What needs to be done: Could you set down the full listing, unchanged?

=== Data listing ===

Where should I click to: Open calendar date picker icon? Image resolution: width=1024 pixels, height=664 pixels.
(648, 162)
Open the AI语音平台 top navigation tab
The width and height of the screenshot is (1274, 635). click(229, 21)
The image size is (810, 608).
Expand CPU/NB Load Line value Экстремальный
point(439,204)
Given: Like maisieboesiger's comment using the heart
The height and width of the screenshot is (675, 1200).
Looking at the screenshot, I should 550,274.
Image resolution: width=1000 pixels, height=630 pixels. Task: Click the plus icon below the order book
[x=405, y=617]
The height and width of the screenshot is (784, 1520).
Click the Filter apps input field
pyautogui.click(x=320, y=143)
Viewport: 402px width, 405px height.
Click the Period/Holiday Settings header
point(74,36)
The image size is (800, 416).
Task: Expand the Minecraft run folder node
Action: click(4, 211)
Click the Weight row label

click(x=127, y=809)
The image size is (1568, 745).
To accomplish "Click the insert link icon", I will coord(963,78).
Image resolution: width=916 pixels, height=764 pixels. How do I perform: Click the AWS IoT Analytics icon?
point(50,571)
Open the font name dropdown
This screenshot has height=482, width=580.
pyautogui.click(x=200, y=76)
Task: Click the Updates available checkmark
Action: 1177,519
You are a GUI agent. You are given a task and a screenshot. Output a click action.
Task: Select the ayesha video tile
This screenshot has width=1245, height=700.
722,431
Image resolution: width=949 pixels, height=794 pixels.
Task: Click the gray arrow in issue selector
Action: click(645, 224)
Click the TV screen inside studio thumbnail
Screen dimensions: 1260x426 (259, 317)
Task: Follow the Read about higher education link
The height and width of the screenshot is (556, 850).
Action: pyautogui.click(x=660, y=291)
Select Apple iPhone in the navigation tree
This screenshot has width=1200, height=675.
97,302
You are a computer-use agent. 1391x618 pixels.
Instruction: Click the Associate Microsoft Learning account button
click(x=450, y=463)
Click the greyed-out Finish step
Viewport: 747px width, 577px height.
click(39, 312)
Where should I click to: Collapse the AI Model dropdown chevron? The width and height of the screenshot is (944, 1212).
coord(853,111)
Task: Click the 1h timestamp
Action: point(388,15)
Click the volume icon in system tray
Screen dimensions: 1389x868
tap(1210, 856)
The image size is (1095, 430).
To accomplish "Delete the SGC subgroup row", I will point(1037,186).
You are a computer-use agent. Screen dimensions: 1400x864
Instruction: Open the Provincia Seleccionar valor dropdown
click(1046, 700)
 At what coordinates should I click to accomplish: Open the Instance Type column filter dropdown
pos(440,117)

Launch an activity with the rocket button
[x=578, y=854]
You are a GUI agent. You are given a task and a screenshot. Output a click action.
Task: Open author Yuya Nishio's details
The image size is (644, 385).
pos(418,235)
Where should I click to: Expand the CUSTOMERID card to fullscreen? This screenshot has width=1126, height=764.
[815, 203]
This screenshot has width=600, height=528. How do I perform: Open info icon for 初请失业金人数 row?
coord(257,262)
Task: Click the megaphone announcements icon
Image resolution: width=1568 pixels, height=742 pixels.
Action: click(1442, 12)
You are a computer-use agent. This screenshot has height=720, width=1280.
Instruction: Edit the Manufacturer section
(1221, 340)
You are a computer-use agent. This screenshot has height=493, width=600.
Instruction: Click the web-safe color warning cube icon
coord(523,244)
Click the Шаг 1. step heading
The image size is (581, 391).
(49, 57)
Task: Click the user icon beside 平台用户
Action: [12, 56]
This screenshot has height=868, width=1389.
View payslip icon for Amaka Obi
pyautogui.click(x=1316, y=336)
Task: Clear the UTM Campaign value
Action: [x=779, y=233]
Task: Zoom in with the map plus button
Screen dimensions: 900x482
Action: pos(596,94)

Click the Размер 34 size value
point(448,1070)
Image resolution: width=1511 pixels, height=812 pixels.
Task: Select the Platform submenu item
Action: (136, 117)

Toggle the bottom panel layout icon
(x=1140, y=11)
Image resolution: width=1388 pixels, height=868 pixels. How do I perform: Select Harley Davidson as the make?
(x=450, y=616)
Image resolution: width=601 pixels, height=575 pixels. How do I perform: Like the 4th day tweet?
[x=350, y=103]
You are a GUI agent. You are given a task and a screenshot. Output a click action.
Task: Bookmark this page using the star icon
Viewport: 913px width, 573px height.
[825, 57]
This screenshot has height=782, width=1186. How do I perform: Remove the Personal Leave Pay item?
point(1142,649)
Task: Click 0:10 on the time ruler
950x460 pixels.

===

Task result:
Where should I click to: Open calendar date picker icon? Image resolution: width=1024 pixels, height=664 pixels.
(648, 162)
Open the AI语音平台 top navigation tab
The width and height of the screenshot is (1274, 635). click(229, 21)
The image size is (810, 608).
Expand CPU/NB Load Line value Экстремальный
point(439,204)
Given: Like maisieboesiger's comment using the heart
The height and width of the screenshot is (675, 1200).
Looking at the screenshot, I should 550,274.
Image resolution: width=1000 pixels, height=630 pixels. Task: Click the plus icon below the order book
[x=405, y=617]
The height and width of the screenshot is (784, 1520).
Click the Filter apps input field
pyautogui.click(x=320, y=143)
Viewport: 402px width, 405px height.
Click the Period/Holiday Settings header
point(74,36)
The image size is (800, 416).
Task: Expand the Minecraft run folder node
Action: click(4, 211)
Click the Weight row label

click(x=127, y=809)
The image size is (1568, 745).
To accomplish "Click the insert link icon", I will coord(963,78).
Image resolution: width=916 pixels, height=764 pixels. How do I perform: Click the AWS IoT Analytics icon?
point(50,571)
Open the font name dropdown
This screenshot has height=482, width=580.
pyautogui.click(x=200, y=76)
Task: Click the Updates available checkmark
Action: 1177,519
You are a GUI agent. You are given a task and a screenshot. Output a click action.
Task: Select the ayesha video tile
This screenshot has width=1245, height=700.
722,431
Image resolution: width=949 pixels, height=794 pixels.
Task: Click the gray arrow in issue selector
Action: click(645, 224)
Click the TV screen inside studio thumbnail
Screen dimensions: 1260x426 (259, 317)
Task: Follow the Read about higher education link
The height and width of the screenshot is (556, 850).
Action: pyautogui.click(x=660, y=291)
Select Apple iPhone in the navigation tree
This screenshot has width=1200, height=675.
97,302
You are a computer-use agent. 1391x618 pixels.
Instruction: Click the Associate Microsoft Learning account button
click(x=450, y=463)
Click the greyed-out Finish step
Viewport: 747px width, 577px height.
click(39, 312)
Where should I click to: Collapse the AI Model dropdown chevron? The width and height of the screenshot is (944, 1212).
coord(853,111)
Task: Click the 1h timestamp
Action: point(388,15)
Click the volume icon in system tray
Screen dimensions: 1389x868
tap(1210, 856)
The image size is (1095, 430).
To accomplish "Delete the SGC subgroup row", I will point(1037,186).
You are a computer-use agent. Screen dimensions: 1400x864
Instruction: Open the Provincia Seleccionar valor dropdown
click(1046, 700)
 At what coordinates should I click to accomplish: Open the Instance Type column filter dropdown
pos(440,117)

Launch an activity with the rocket button
[x=578, y=854]
You are a GUI agent. You are given a task and a screenshot. Output a click action.
Task: Open author Yuya Nishio's details
The image size is (644, 385).
pos(418,235)
Where should I click to: Expand the CUSTOMERID card to fullscreen? This screenshot has width=1126, height=764.
[815, 203]
This screenshot has width=600, height=528. How do I perform: Open info icon for 初请失业金人数 row?
coord(257,262)
Task: Click the megaphone announcements icon
Image resolution: width=1568 pixels, height=742 pixels.
Action: click(1442, 12)
You are a computer-use agent. This screenshot has height=720, width=1280.
Instruction: Edit the Manufacturer section
(1221, 340)
You are a computer-use agent. This screenshot has height=493, width=600.
Instruction: Click the web-safe color warning cube icon
coord(523,244)
Click the Шаг 1. step heading
The image size is (581, 391).
(49, 57)
Task: Click the user icon beside 平台用户
Action: [12, 56]
This screenshot has height=868, width=1389.
View payslip icon for Amaka Obi
pyautogui.click(x=1316, y=336)
Task: Clear the UTM Campaign value
Action: [x=779, y=233]
Task: Zoom in with the map plus button
Screen dimensions: 900x482
Action: pos(596,94)

Click the Размер 34 size value
point(448,1070)
Image resolution: width=1511 pixels, height=812 pixels.
Task: Select the Platform submenu item
Action: (136, 117)

Toggle the bottom panel layout icon
(x=1140, y=11)
Image resolution: width=1388 pixels, height=868 pixels. How do I perform: Select Harley Davidson as the make?
(x=450, y=616)
Image resolution: width=601 pixels, height=575 pixels. How do I perform: Like the 4th day tweet?
[x=350, y=103]
You are a GUI agent. You are given a task and a screenshot. Output a click action.
Task: Bookmark this page using the star icon
Viewport: 913px width, 573px height.
[825, 57]
This screenshot has height=782, width=1186. How do I perform: Remove the Personal Leave Pay item?
point(1142,649)
Task: Click 0:10 on the time ruler
950x460 pixels.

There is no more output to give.